KUTIPAN BACAAN ▸
Susahnya anak muda berbisnis di Indonesia
Majunya sebuah bangsa salah satunya di tentukan dari banyaknya penduduk yang menjadi pengusaha sebesar 2% dari seluruh jumlah penduduk, kenyataannya di Indonesia hanya 0.18 persen yang menjadi Entrepreuner, bandingkan dengan Amerika yang 11.5 persen atau Singapura 7.2 persen. Karena itu tidak berlebihan Indonesia sangat mengharapkan lahirnya para Entrepreuner generasi muda yang bisa menjadi darah segar baru untuk menggerakkan ekonomi Indonesia di masa depan nanti.
Kebanyakan dari mereka merupakan sosok-sosok yang mencoba merangkul teknologi terdepan, coba tengok Satya Witoelar dan kawan kawan dengan Koprolnya yang telah bergabung ke Yahoo!, atau Andrew Darwis dkk pendiri Kaskus yang mulai menyamai Wikipedia dan Yahoo News, atau Detik.com yang merupakan Leader Situs Berita di Indonesia. Kalau di tingkat dunia kita nama Bill Gates (Microsoft), Steve Jobs (Apple), Sergey Brin dan Larry Page (Google), Michael Dell (Dell) yang telah berbisnis sejak muda, bahkan Mark Zuckerberg (Facebook) di usia 25 tahun telah masuk dalam deretan orang terkaya di Dunia.

TUGAS ▸ Tuliskan kembali tanpa perubahan bagian kutipan tentang wirausaha muda di Indonesia, mulai dari "Kebanyakan dari mereka" hingga "terkaya di Dunia.". Gunakan kutipan ini saja sebagai sumber.

CATATAN TERSIMPAN ▸
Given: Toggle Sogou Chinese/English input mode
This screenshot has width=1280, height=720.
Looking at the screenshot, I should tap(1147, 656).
---
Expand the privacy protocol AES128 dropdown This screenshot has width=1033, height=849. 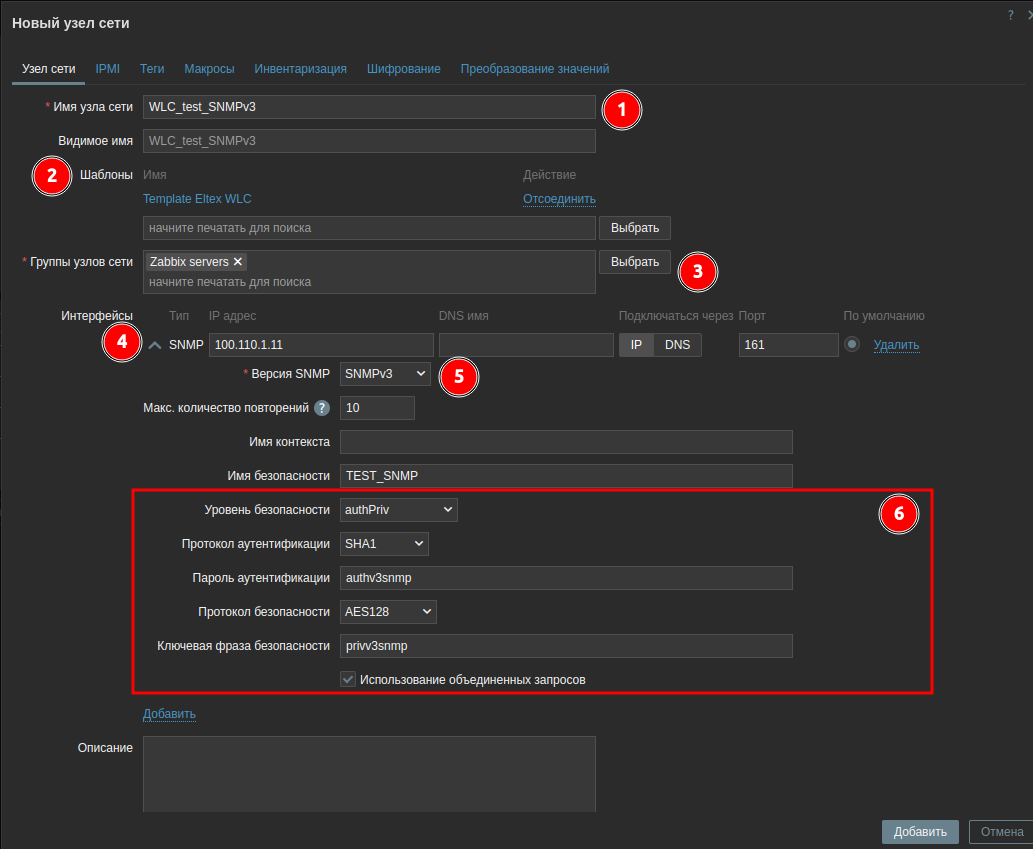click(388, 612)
...
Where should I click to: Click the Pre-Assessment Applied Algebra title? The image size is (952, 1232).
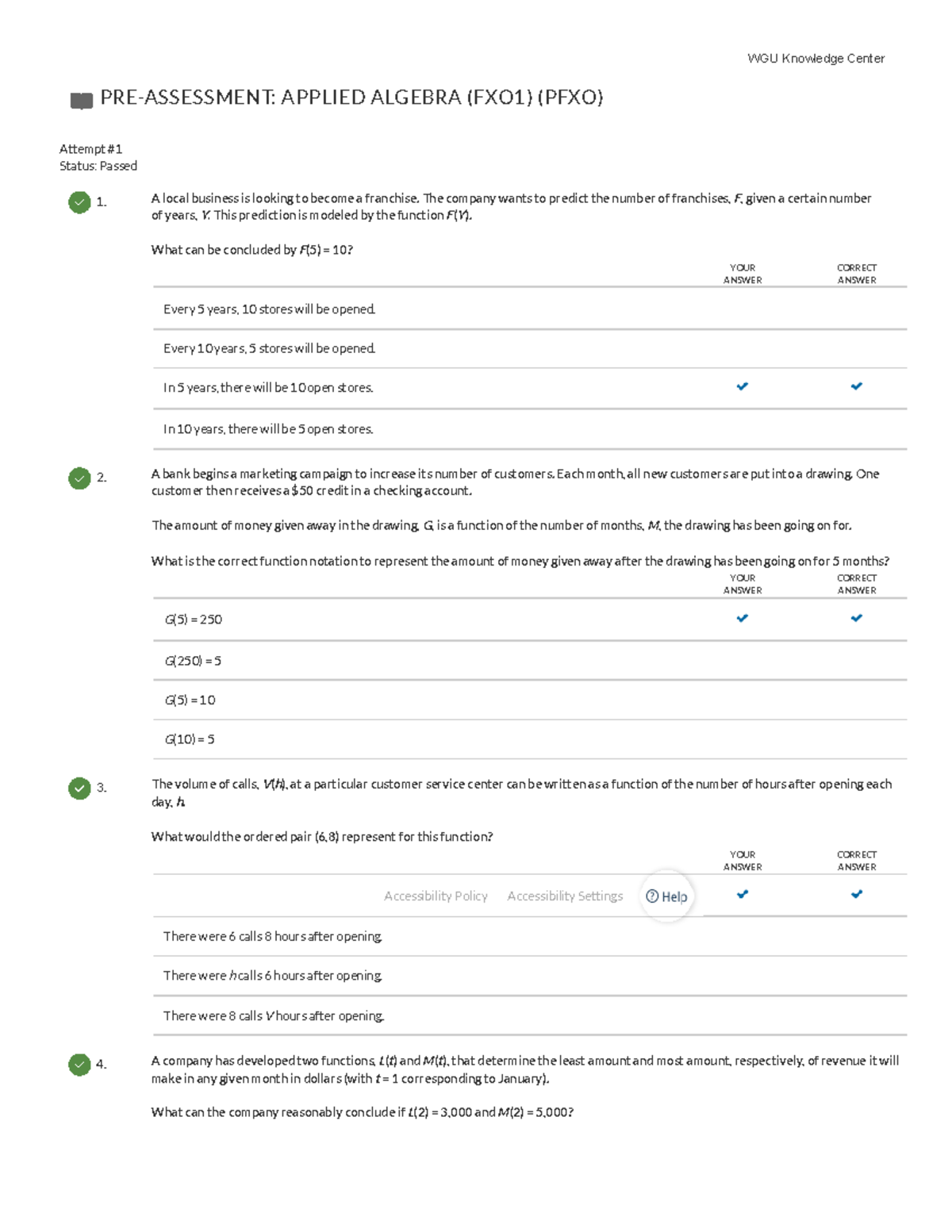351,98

JAWABAN LATIHAN ▸
Kebanyakan dari mereka merupakan sosok-sosok yang mencoba merangkul teknologi terdepan, coba tengok Satya Witoelar dan kawan kawan dengan Koprolnya yang telah bergabung ke Yahoo!, atau Andrew Darwis dkk pendiri Kaskus yang mulai menyamai Wikipedia dan Yahoo News, atau Detik.com yang merupakan Leader Situs Berita di Indonesia. Kalau di tingkat dunia kita nama Bill Gates (Microsoft), Steve Jobs (Apple), Sergey Brin dan Larry Page (Google), Michael Dell (Dell) yang telah berbisnis sejak muda, bahkan Mark Zuckerberg (Facebook) di usia 25 tahun telah masuk dalam deretan orang terkaya di Dunia.